With Ansible, this same task can be reliably performed with the following Playbook:

---
- hosts: memset-linux
  tasks:
    - name: Ensure all required keys are allowed
      authorized_key:
        user: "{{ ansible_ssh_user }}"
        state: present
        key: "{{ item }}"
      with_fileglob:
        - /path/to/authorized/*
    - name: Ensure no disallowed keys are allowed
      authorized_key:
        user: "{{ ansible_ssh_user }"
        state: absent
        key: "{{ item }}"
      with_fileglob:
        - /path/to/unauthorized/*

Where:

  • /path/to/authorized/ is a directory of public keys you want on the server.
  • /path/to/unauthorized/ is a directory of public keys you DO NOT want on the server.

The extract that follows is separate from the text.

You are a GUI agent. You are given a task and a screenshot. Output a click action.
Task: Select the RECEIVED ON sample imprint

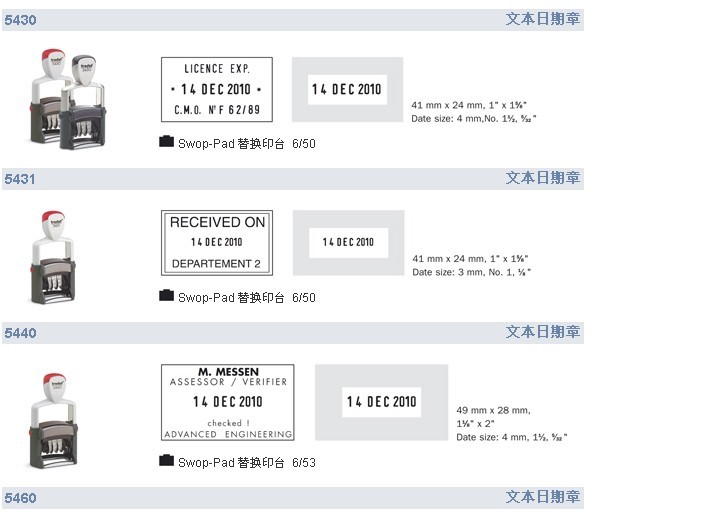217,243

Another possible use is updating the Message of the Day on the server with some information about the server from your Memset account, using the variables the script provides:

---
- hosts: memset-linux
  tasks:
    - name: Ensure motd matches the memset nickname
      template:
        src: motd.j2
        dest: /etc/motd
        backup: no
      when: memset_nickname is defined

Content of motd.j2:

{% if memset_nickname != '' %}Description: {{ memset_nickname }}{% endif %}
{% if memset_data_zone != '' %}Datacenter: {{ memset_network_zone }}{% endif %}
{% if memset_firewall_rule_group_nickname != '' %}Firewall Group: {{ memset_firewall_rule_group_nickname }}{% endif %}

This would result in the motd reading, for example:

Description: Webhost 1
Datacenter: dunsfold
Firewall Group: Webhost Firewall

I urge you to look into the documentation on Ansible's website, to see if there is any way you could use Ansible to assist with managing your Memset servers!